Mumbai: The Reserve Bank of India’s new group exposure norms have hit international banks as they have restricted the exposure the banks take with their headquarters, impacting their business in the country.

The new norms, which came into effect from April, take into account both on and off-balance sheet exposures included in either the banking or trading book and instruments with counter-party credit risk. They have hence restricted the amount of extra dollars these banks could park with their headquarters and could impact the hedging operations of local companies that depend on them to cover their foreign currency exposure. “The new norms take into account even guarantees which are issued by banks to foreign companies doing business in India,” treasury head at a large Anglo-Asian bank said, requesting anonymity.

“For example, Siemens would need a local guarantee while working on the metro project, which they would request from their headquarters in Frankfurt and would be drawn on our bank through our head offices.

Even these exposures are being counted as the local exposure, which can freeze business.” Foreign banks have written to the RBI to consider taking their exposure to their head offices outside the purview of the so-called large exposure framework (LEF), arguing that the new restrictions could alter the balance in the market. “The new rules take into account exposures on a gross basis.

More importantly, these exposures cannot be set off with the head office,” said Jayesh Mehta, country treasurer at Bank of America-Merrill Lynch.
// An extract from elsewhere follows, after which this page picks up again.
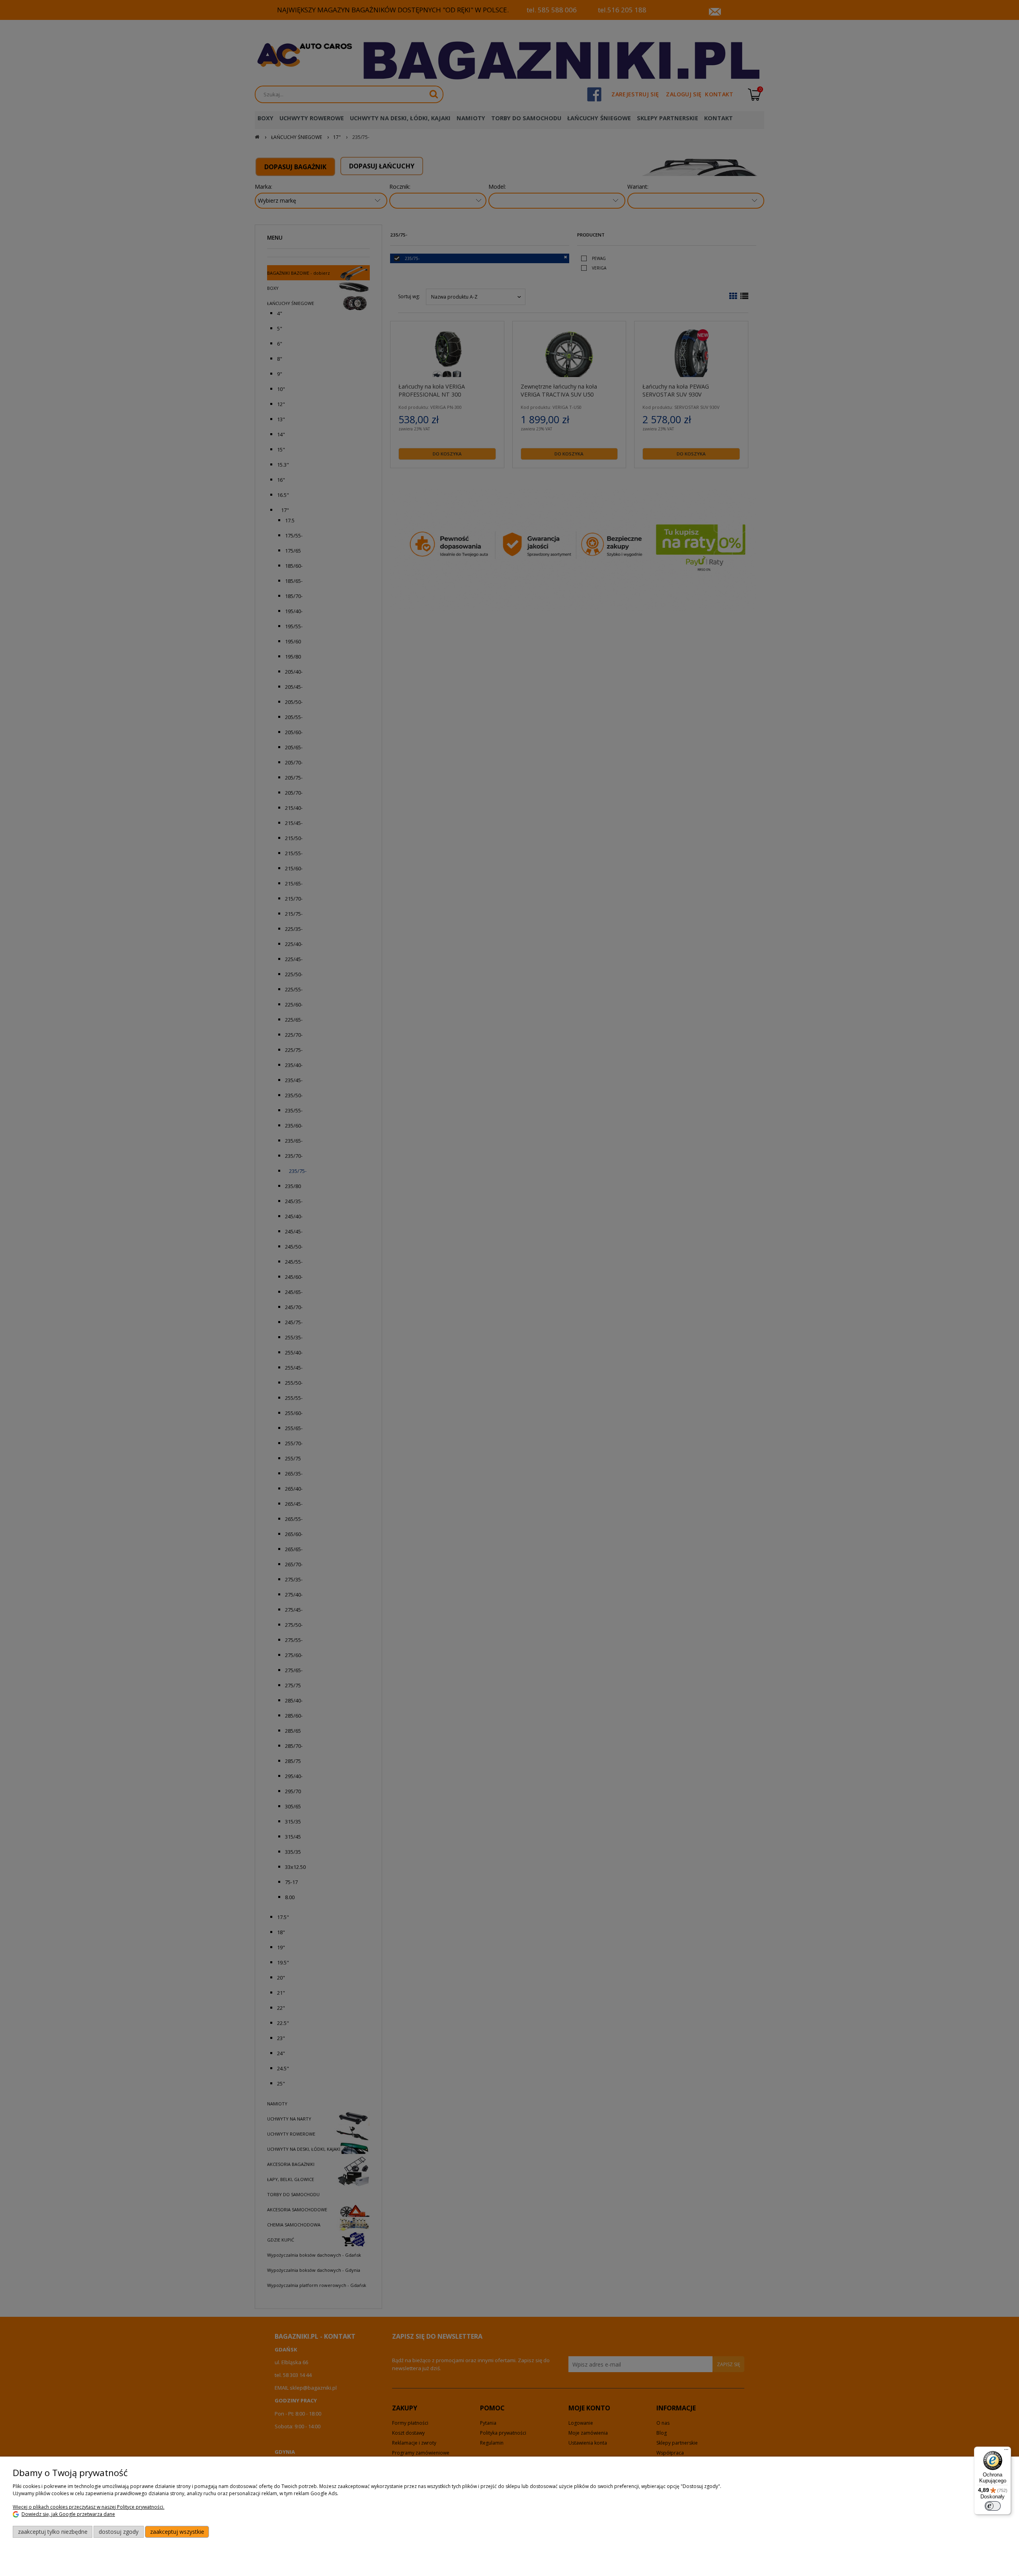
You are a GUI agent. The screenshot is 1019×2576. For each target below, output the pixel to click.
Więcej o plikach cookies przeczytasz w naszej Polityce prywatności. (88, 2507)
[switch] (993, 2506)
Under the new rule, the quantum of exposure a bank can have on another bank is linked to its capital.

Before this rule, the banks used to park their excess dollars with their head offices abroad, which is now not possible. The RBI move is in line with international norms, which have linked bank lending to their capital.

Bringing in overseas exposures is also an attempt by the RBI to ring fence its India exposure to the capital it is ready to put in the country.

“This is in line with international norms.

Bank exposure is now linked to their tier-1 capital and they need to put more capital in case they want to increase their exposure to the country,” said Kuntal Sur, partner-financial risk and regulatory leader at PwC.